Indivigital: Looking at the months after the acquisition, what would you say were your biggest challenges and successes?
JR: The biggest challenge was the sheer magnitude of it. There were more certs than we’ve been told that we needed to replace, so right after the acquisition we began getting lots and lots of requests to replace certs, and it was a lot more than we planned on so we had to quickly scale up…and it took us a month or two months and after that we started seeing regular operations.
Now it’s pretty smooth, we ended up hitting the first distrust date back in April, and didn’t really have any issues. I think we found one or two sites we needed to go and update, one of them happened to be a hotel we were staying at on the date, at the time, on the date it was distrusted by Google, so that was kind of interesting.
The second one, what they call P2 which was in October, and is already in beta, we haven’t seen any issues during the beta release of Chrome, we haven’t seen any giant spikes and we’ve pretty much got everybody validated and had their certs replaced.
There are some people who haven’t replaced their certs…[and] we’ve already contacted them and talked to them. They tend to either be waiting to the last minute to replace their certs or they’re not intending to replace their certs because they don’t care about trust in Chrome.
You only have to replace your cert if you care about trust in Chrome.
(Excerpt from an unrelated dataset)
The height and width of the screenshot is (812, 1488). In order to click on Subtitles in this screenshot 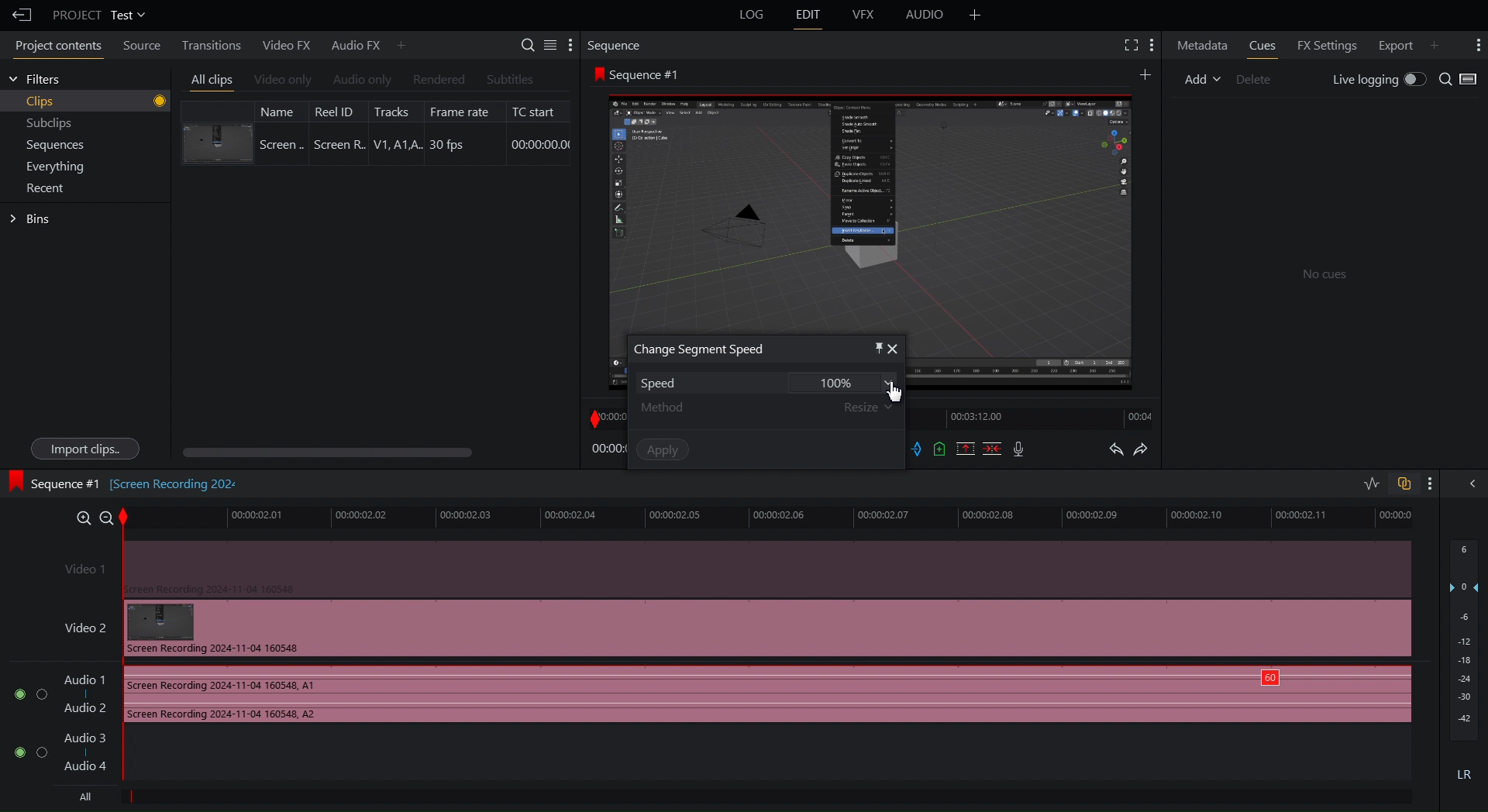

The few holdouts that remain fall into one of those two categories.
Indivigital: So, to clarify, there are still customers out there who are using Symantec issued certificates?
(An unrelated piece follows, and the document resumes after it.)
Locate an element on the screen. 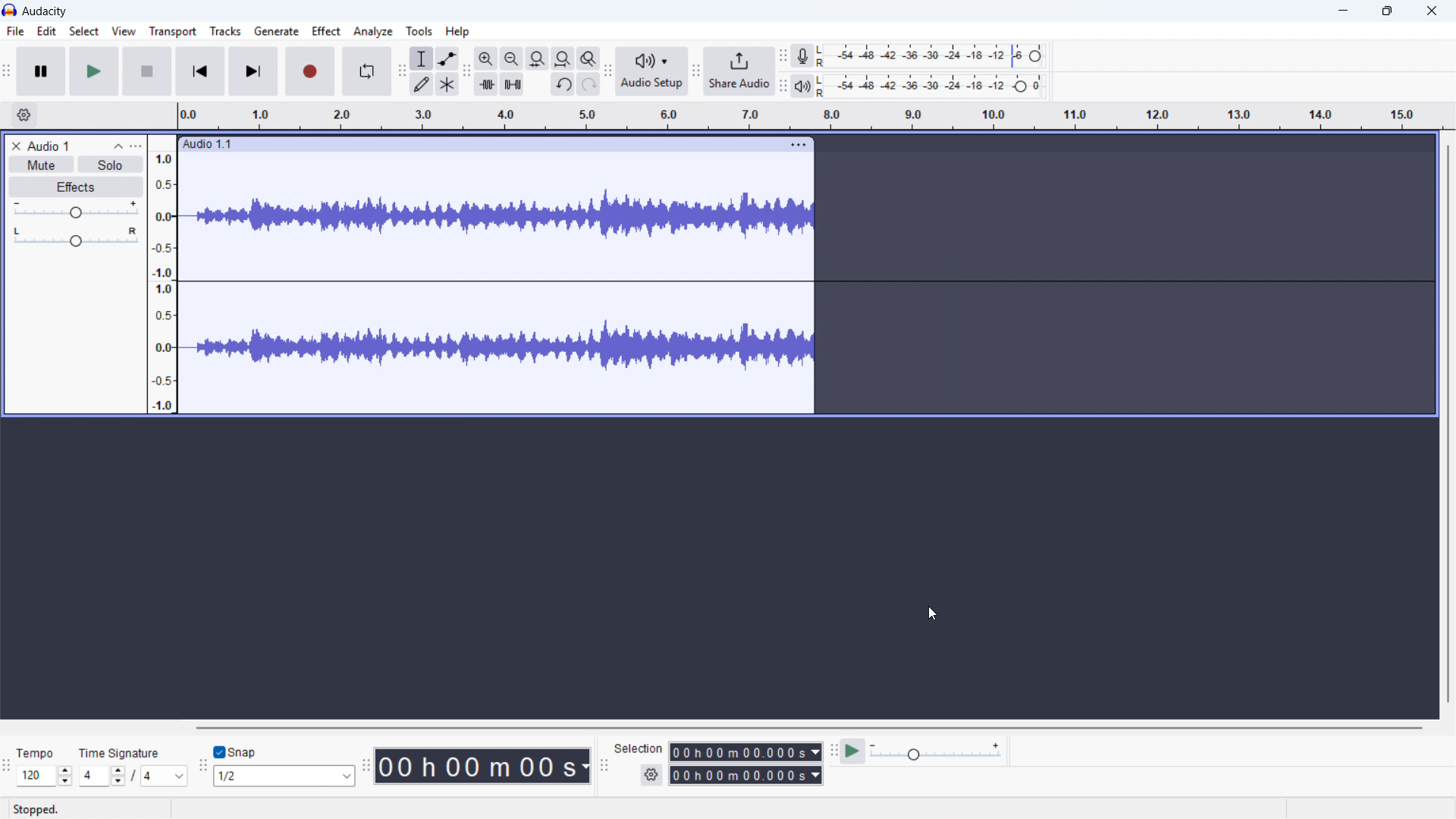 This screenshot has width=1456, height=819. Timeline  is located at coordinates (811, 116).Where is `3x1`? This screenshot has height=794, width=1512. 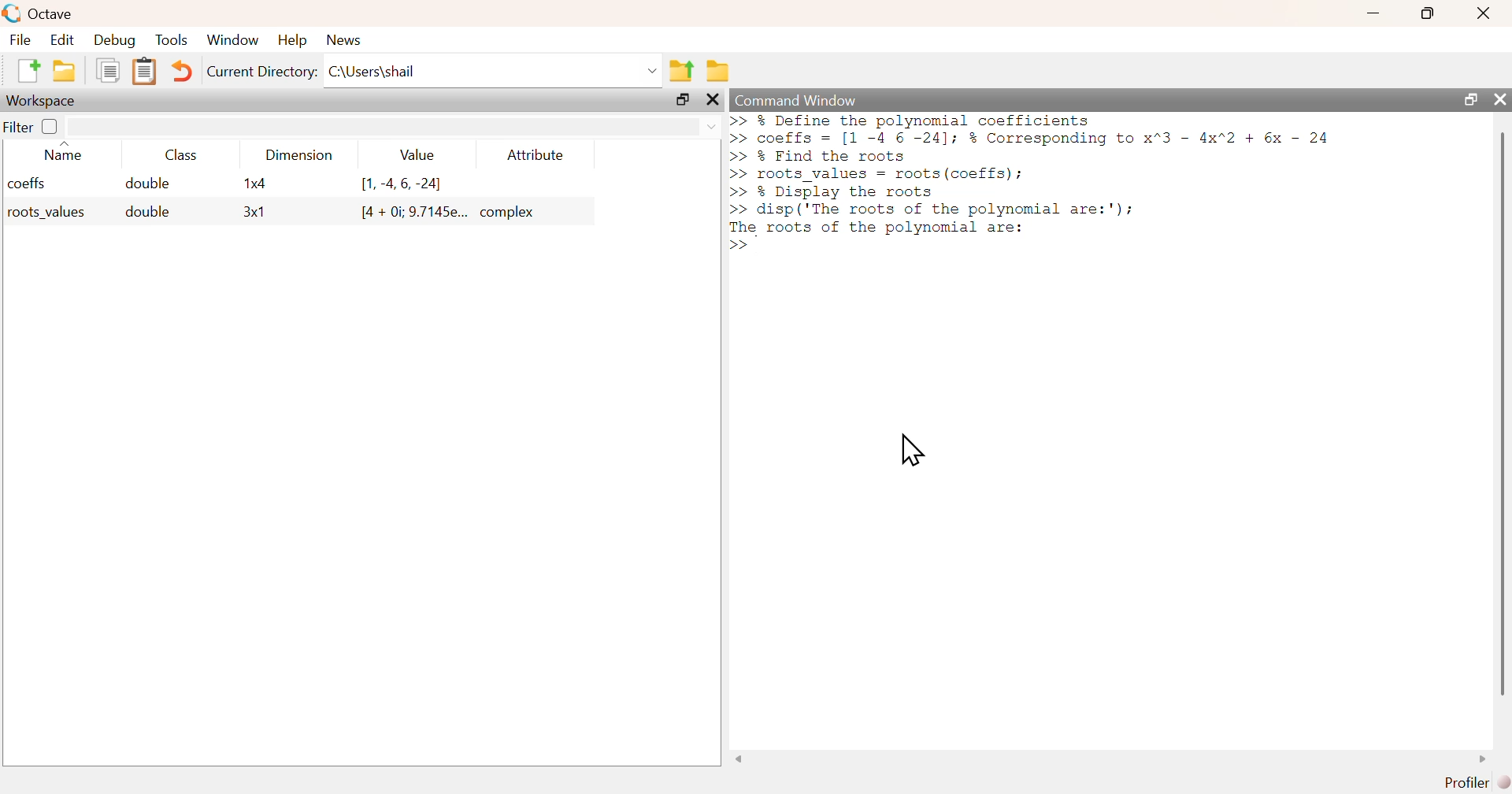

JR: Yep, there are people out there still using them, for maybe their internal operations where it’s server to [inaudible] communications, or they are using it internally and they’re using an enterprise version of Microsoft or Apple devices only.
The only ones that have to be done by the October date are where the web server administrator cares about support in Chrome. It’s only Chrome that is shutting off support at that time.
So, the other browsers have their own timelines for distrusting Symantec certs, those ones are not as aggressive and are more flexible, so those two customers who want to continue using Symantec certs after the October date, we haven’t been pushing those publicly as much…because they are further out and almost everybody cares about ubiquity across all browsers so the majority of certs are, we just focus on the October date for those, because we don’t want anybody surprised.
Indivigital: So, overall would you say the transition has been a success?
JR: Yeah, it has been pretty successful.
I think it has been a huge effort to make two systems that didn’t talk to each talk to each other, it has been a huge effort to replace all those certificates due to the sheer number, but overall the first three or so months were fairly rough and painful but after that it has been pretty smooth.
Indivgital: Thanks for your time, Jeremy.